Richard Moore, a contractor at the Savannah River Nuclear Site in South Carolina, has agreed to pay $1.6 million to resolve allegations of defrauding the government.  Through his companies, Carolina Sodding Services, LLC and Carolina Enterprises of the Lowcountry, LLC, Moore allegedly violated the False Claims Act by submitting false certifications that his companies were women-owned businesses,[no comma needed] and submitting false invoices for materials that were never provided.  USAO SC

May 31, 2019

A Kansas hospital accused of submitting false claims to Medicare and Medicaid has agreed to pay $250,000 to settle a qui tam suit by Bashar Awad and Cynthia McKerrigan, with about $50,000 of the recovery going to the whistleblowers.  According to the suit, from 2012 to 2013, Coffey Health System falsely attested to having conducted or reviewed security risk analyses of electronic health records (EHR), which was a requirement under a federal incentive program that pays healthcare providers for adopting certified EHR technology.  USAO KS

February 27, 2019

Tennessee-based skilled nursing facility chain Vanguard Healthcare LLC, along with former executives William Orand and Mark Miller, have agreed to pay upward of $18 million to resolve False Claims allegations of billing Medicare and Medicaid for worthless and "grossly substandard nursing home services." According to press releases, five facilities in the Vanguard network allegedly submitted false claims for reimbursement, despite a litany of failures, including forging nurse and physician signatures, using unnecessary physical restraints on residents, failing to prevent pressure ulcers, failing to provide wound care as ordered, failing to provide standard infection control, failing to administer medications as prescribed, and failing to meet basic nutrition and hygiene requirements. The case is considered the largest case of fraud involving worthless services in state history. DOJ; USAO MDTN

February 5, 2019

Tennessee Health Management, Inc (THM) has agreed to pay over $9.7 million to settle fraud allegations, with over $5 million going to the United States and over $4 million going to the State of Tennessee. From 2010 to 2017, the skilled nursing facility management company allegedly submitted claims with false physician certifications to the state's Medicaid Program, TennCare, in violation of TennCare's rules as well as the False Claims Act. As part of the settlement, THM has also agreed to sign a Corporate Integrity Agreement. USAO MDTN

January 29, 2019

Two doctors and a health clinic owner in the Houston area have each been sentenced to decades in prison following their convictions for Medicare fraud. In one case involving three defendants—clinic owner Ann Shepherd, doctor John Ramirez, and Yvette Nwoko—Medicare paid over $17 million in fraudulent claims resulting from false certifications related to services not medically necessary or properly provided.
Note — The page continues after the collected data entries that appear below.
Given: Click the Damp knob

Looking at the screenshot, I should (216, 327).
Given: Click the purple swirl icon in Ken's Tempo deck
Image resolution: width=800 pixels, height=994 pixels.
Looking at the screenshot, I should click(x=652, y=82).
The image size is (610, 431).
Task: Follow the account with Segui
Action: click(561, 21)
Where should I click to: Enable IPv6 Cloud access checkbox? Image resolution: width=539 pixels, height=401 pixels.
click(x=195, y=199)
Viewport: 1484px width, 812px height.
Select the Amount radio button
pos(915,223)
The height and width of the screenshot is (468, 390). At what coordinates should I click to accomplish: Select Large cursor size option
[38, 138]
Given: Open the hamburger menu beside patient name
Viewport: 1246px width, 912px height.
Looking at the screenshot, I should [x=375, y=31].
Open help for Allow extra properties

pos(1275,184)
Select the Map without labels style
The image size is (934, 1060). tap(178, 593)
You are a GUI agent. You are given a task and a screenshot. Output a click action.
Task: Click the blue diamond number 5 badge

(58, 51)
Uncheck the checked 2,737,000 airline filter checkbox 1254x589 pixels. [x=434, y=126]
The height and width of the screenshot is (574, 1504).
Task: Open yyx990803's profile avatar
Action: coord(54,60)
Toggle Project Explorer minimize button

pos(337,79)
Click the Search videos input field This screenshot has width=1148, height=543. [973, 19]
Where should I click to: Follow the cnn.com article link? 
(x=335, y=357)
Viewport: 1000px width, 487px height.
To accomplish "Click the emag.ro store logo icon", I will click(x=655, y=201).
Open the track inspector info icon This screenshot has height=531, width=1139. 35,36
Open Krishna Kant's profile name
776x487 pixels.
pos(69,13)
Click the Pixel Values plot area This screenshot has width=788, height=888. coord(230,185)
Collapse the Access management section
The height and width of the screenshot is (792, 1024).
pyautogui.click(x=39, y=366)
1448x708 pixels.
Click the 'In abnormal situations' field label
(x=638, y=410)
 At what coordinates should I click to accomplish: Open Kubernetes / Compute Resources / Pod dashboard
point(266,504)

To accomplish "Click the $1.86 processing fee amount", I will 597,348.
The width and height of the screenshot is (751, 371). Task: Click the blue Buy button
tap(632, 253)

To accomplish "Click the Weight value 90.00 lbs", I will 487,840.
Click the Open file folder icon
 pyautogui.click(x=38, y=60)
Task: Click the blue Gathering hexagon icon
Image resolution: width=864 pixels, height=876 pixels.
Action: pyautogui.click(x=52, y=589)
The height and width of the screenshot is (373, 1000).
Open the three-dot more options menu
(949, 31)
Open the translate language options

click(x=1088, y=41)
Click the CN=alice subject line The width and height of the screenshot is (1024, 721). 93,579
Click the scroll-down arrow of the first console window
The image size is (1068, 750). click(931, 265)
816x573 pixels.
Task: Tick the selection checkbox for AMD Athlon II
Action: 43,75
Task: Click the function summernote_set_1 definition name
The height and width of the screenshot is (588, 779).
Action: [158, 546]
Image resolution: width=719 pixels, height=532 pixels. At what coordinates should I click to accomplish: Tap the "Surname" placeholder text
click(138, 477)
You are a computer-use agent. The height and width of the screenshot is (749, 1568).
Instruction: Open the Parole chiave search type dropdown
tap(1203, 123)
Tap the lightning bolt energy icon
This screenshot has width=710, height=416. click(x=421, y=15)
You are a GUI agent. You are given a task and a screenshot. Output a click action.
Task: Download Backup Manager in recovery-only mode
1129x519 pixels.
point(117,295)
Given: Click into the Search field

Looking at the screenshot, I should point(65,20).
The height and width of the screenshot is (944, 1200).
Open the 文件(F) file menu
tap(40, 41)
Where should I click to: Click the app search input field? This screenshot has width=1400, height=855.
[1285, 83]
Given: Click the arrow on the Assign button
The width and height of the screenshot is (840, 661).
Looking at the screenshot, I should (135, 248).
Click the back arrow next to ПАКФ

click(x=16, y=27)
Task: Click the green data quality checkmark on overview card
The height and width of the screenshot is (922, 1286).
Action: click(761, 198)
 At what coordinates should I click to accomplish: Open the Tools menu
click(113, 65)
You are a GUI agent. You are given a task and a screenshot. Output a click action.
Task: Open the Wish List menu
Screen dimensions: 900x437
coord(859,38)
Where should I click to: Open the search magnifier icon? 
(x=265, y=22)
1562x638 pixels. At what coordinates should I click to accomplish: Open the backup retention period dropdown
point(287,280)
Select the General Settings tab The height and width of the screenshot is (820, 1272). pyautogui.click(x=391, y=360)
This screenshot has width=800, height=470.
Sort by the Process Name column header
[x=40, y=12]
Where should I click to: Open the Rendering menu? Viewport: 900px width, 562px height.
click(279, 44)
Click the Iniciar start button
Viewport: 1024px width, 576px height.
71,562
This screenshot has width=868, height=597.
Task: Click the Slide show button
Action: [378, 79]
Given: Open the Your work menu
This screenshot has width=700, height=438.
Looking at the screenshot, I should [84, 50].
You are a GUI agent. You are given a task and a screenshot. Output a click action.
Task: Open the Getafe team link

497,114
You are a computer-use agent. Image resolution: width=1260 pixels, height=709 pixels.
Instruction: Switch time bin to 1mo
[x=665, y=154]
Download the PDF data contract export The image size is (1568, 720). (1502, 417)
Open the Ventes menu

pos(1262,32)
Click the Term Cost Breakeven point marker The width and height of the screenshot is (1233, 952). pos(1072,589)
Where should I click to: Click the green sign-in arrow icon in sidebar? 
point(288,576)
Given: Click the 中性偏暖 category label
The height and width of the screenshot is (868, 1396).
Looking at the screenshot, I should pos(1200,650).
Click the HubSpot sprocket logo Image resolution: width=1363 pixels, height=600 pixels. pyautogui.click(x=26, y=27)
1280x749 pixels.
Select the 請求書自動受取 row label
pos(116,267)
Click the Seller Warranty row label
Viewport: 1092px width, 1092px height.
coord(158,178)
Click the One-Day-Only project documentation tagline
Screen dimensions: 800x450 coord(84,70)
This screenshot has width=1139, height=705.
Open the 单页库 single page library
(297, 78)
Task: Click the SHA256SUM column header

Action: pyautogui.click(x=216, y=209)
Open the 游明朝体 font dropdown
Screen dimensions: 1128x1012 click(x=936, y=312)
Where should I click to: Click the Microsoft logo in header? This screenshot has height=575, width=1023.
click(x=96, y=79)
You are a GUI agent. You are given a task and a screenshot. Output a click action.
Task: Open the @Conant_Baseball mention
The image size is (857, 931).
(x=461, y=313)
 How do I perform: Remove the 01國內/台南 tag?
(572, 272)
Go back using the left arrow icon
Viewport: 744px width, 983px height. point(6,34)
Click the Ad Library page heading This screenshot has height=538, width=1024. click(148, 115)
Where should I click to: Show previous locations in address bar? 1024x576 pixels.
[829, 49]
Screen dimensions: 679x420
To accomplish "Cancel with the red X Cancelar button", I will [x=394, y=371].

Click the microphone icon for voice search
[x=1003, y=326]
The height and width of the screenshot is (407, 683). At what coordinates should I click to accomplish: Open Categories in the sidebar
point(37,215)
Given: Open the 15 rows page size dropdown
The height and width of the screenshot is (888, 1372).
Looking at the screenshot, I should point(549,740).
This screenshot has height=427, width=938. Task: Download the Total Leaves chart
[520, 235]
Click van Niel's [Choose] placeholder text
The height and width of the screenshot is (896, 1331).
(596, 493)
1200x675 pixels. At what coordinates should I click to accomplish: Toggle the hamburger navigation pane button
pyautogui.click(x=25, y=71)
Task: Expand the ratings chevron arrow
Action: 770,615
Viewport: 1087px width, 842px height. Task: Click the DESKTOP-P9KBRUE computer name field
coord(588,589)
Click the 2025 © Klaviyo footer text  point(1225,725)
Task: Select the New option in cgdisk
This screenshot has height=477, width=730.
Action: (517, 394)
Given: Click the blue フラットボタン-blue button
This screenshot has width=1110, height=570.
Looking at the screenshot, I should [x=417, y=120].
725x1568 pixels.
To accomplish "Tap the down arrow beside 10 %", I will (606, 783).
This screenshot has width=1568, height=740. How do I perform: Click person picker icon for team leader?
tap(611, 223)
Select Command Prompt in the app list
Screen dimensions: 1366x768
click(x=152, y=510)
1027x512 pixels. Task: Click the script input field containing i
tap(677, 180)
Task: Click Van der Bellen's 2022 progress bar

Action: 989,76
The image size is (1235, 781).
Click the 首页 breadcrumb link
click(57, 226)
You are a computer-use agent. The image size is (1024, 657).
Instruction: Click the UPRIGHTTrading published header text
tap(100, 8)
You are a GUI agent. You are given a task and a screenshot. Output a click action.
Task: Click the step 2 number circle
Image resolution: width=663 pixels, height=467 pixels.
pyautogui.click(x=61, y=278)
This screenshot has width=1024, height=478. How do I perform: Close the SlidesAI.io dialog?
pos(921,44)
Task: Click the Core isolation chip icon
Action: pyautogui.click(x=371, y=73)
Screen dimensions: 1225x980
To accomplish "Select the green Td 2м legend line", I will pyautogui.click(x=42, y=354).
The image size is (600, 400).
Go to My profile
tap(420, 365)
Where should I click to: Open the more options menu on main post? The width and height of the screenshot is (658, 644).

Defendants Shepherd was sentenced to 30 years in prison, and ordered to pay $20 million; Ramirez was sentenced to 25 years in priosn and ordered to pay $26 million; Nwoko awaits sentencing. In a second case, related case, doctor Anh Do was sentenced to three years in prison and ordered to pay almost $2 million in restitution on similar charges. DOJ 1; DOJ 2

January 28, 2019

A producer of fish oil and fishmeal products, Omega Protein Corp., has agreed to pay $1 million to resolve allegations that when the company applied for a $10 million federal loan, it falsely certified that it was complying with federal environmental laws when, in fact, it was knowingly violating the Clean Water Act by discharging oil into U.S. waters. In 2013, the company pleaded guilty to criminal violations of the CWA.   The civil settlement arises from a False Claim Act case filed by a former employee of Omega, Keland O. Harrison, who will receive $200,000 of the settlement proceeds.  DOJ

September 7, 2017

The Hartford Dispensary will pay $627,000 through a federal-state settlement to resolve allegations that it violated the False Claims Act by falsely certifying to federal and state officials that it had a current medical director that was performing his duties in accordance with federal and state law. In 2014, the Office of the Attorney General commenced an investigation after a whistleblower complaint about the Hartford Dispensary, a private nonprofit behavioral health organization; the investigation was followed by a qui tam lawsuit alleging various violations of the state and federal False Claims Act. The state’s investigation focused on services that Hartford Dispensary provides as an opioid treatment program – primarily methadone and detoxification services.

June 29, 2017

Constantine Cannon associate Rosie Griffin quoted in the Bloomberg BNA article, Government Behavior Overtakes Conditions of Payment in FCA actions. Click here to read more.

June 9, 2017

Eric Havian quoted in the Bloomberg article on the Supreme Court's Escobar decision, Growing Pains Remain One Year After Implied Certification Ruling. Click here to read the article.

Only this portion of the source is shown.